Exercise instructions:
Please write out every line of the records below as a numbered list, omitting any blank lines.

═════ Provided material ═════

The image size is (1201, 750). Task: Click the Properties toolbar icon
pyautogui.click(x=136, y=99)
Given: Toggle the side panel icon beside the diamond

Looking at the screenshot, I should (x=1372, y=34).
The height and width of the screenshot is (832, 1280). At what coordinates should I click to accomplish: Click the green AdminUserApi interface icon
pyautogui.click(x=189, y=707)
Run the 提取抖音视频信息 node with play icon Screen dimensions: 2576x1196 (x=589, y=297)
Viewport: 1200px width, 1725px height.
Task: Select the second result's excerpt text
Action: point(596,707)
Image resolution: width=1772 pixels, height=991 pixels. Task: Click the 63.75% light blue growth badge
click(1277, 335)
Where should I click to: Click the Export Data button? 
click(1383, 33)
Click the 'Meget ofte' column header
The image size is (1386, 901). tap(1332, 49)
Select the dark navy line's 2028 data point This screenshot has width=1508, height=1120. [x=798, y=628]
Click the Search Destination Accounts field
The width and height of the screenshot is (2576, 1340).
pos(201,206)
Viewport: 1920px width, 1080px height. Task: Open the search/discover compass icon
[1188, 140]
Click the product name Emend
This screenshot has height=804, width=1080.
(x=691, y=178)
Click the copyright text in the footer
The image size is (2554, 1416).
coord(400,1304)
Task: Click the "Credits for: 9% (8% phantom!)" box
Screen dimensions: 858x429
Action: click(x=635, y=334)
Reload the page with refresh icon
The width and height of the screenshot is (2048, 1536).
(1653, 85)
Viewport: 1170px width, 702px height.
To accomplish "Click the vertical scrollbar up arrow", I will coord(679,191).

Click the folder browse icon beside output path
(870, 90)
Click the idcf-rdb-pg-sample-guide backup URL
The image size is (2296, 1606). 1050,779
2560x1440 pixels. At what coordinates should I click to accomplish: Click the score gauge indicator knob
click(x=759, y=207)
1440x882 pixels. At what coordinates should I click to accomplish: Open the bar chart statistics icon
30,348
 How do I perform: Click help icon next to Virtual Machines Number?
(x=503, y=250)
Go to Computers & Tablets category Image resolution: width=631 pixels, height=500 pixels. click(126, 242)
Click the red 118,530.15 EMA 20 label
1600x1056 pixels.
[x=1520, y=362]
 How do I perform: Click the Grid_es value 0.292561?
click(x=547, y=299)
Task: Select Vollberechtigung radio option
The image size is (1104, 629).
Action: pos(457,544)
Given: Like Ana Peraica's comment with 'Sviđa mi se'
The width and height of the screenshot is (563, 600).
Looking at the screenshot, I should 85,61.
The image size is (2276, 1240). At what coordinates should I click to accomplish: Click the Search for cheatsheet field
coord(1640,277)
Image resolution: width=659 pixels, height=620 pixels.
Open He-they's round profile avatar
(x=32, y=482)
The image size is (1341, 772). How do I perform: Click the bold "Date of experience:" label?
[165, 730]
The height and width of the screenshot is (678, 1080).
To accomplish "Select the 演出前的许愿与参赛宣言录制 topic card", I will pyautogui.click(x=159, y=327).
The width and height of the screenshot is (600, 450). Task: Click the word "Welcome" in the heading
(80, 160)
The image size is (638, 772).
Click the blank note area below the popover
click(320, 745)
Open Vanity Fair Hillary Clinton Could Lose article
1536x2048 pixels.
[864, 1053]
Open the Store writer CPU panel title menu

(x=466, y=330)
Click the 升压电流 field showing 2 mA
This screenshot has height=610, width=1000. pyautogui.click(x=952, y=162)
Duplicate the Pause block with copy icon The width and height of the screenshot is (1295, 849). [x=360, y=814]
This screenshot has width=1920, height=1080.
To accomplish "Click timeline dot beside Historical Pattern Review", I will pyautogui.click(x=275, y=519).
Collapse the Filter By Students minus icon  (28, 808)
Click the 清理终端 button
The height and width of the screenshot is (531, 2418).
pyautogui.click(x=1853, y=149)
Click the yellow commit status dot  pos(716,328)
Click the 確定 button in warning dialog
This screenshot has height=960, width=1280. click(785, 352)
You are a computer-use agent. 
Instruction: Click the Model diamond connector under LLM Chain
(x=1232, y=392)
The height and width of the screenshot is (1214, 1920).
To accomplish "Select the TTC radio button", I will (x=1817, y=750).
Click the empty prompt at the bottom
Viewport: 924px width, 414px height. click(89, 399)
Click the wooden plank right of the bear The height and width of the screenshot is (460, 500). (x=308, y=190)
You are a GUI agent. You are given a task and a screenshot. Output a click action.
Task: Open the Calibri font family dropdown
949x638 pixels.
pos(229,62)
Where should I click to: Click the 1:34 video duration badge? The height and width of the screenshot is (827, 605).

═════

Task output:
1. The image size is (1201, 750). Task: Click the Properties toolbar icon
2. pyautogui.click(x=136, y=99)
3. Given: Toggle the side panel icon beside the diamond
4. Looking at the screenshot, I should (x=1372, y=34).
5. The height and width of the screenshot is (832, 1280). At what coordinates should I click to accomplish: Click the green AdminUserApi interface icon
6. pyautogui.click(x=189, y=707)
7. Run the 提取抖音视频信息 node with play icon Screen dimensions: 2576x1196 (x=589, y=297)
8. Viewport: 1200px width, 1725px height.
9. Task: Select the second result's excerpt text
10. Action: point(596,707)
11. Image resolution: width=1772 pixels, height=991 pixels. Task: Click the 63.75% light blue growth badge
12. click(1277, 335)
13. Where should I click to: Click the Export Data button? 
14. click(1383, 33)
15. Click the 'Meget ofte' column header
16. The image size is (1386, 901). tap(1332, 49)
17. Select the dark navy line's 2028 data point This screenshot has width=1508, height=1120. [x=798, y=628]
18. Click the Search Destination Accounts field
19. The width and height of the screenshot is (2576, 1340).
20. pos(201,206)
21. Viewport: 1920px width, 1080px height. Task: Open the search/discover compass icon
22. [1188, 140]
23. Click the product name Emend
24. This screenshot has height=804, width=1080.
25. (x=691, y=178)
26. Click the copyright text in the footer
27. The image size is (2554, 1416).
28. coord(400,1304)
29. Task: Click the "Credits for: 9% (8% phantom!)" box
30. Screen dimensions: 858x429
31. Action: click(x=635, y=334)
32. Reload the page with refresh icon
33. The width and height of the screenshot is (2048, 1536).
34. (1653, 85)
35. Viewport: 1170px width, 702px height.
36. To accomplish "Click the vertical scrollbar up arrow", I will coord(679,191).
37. Click the folder browse icon beside output path
38. (870, 90)
39. Click the idcf-rdb-pg-sample-guide backup URL
40. The image size is (2296, 1606). 1050,779
41. 2560x1440 pixels. At what coordinates should I click to accomplish: Click the score gauge indicator knob
42. click(x=759, y=207)
43. 1440x882 pixels. At what coordinates should I click to accomplish: Open the bar chart statistics icon
44. 30,348
45.  How do I perform: Click help icon next to Virtual Machines Number?
46. (x=503, y=250)
47. Go to Computers & Tablets category Image resolution: width=631 pixels, height=500 pixels. click(126, 242)
48. Click the red 118,530.15 EMA 20 label
49. 1600x1056 pixels.
50. [x=1520, y=362]
51.  How do I perform: Click the Grid_es value 0.292561?
52. click(x=547, y=299)
53. Task: Select Vollberechtigung radio option
54. The image size is (1104, 629).
55. Action: pos(457,544)
56. Given: Like Ana Peraica's comment with 'Sviđa mi se'
57. The width and height of the screenshot is (563, 600).
58. Looking at the screenshot, I should 85,61.
59. The image size is (2276, 1240). At what coordinates should I click to accomplish: Click the Search for cheatsheet field
60. coord(1640,277)
61. Image resolution: width=659 pixels, height=620 pixels.
62. Open He-they's round profile avatar
63. (x=32, y=482)
64. The image size is (1341, 772). How do I perform: Click the bold "Date of experience:" label?
65. [165, 730]
66. The height and width of the screenshot is (678, 1080).
67. To accomplish "Select the 演出前的许愿与参赛宣言录制 topic card", I will pyautogui.click(x=159, y=327).
68. The width and height of the screenshot is (600, 450). Task: Click the word "Welcome" in the heading
69. (80, 160)
70. The image size is (638, 772).
71. Click the blank note area below the popover
72. click(320, 745)
73. Open Vanity Fair Hillary Clinton Could Lose article
74. 1536x2048 pixels.
75. [864, 1053]
76. Open the Store writer CPU panel title menu
77. (x=466, y=330)
78. Click the 升压电流 field showing 2 mA
79. This screenshot has height=610, width=1000. pyautogui.click(x=952, y=162)
80. Duplicate the Pause block with copy icon The width and height of the screenshot is (1295, 849). [x=360, y=814]
81. This screenshot has width=1920, height=1080.
82. To accomplish "Click timeline dot beside Historical Pattern Review", I will pyautogui.click(x=275, y=519).
83. Collapse the Filter By Students minus icon  (28, 808)
84. Click the 清理终端 button
85. The height and width of the screenshot is (531, 2418).
86. pyautogui.click(x=1853, y=149)
87. Click the yellow commit status dot  pos(716,328)
88. Click the 確定 button in warning dialog
89. This screenshot has height=960, width=1280. click(785, 352)
90. You are a computer-use agent. 
91. Instruction: Click the Model diamond connector under LLM Chain
92. (x=1232, y=392)
93. The height and width of the screenshot is (1214, 1920).
94. To accomplish "Select the TTC radio button", I will (x=1817, y=750).
95. Click the empty prompt at the bottom
96. Viewport: 924px width, 414px height. click(89, 399)
97. Click the wooden plank right of the bear The height and width of the screenshot is (460, 500). (x=308, y=190)
98. You are a GUI agent. You are given a task and a screenshot. Output a click action.
99. Task: Open the Calibri font family dropdown
100. 949x638 pixels.
101. pos(229,62)
102. Where should I click to: Click the 1:34 video duration badge? The height and width of the screenshot is (827, 605).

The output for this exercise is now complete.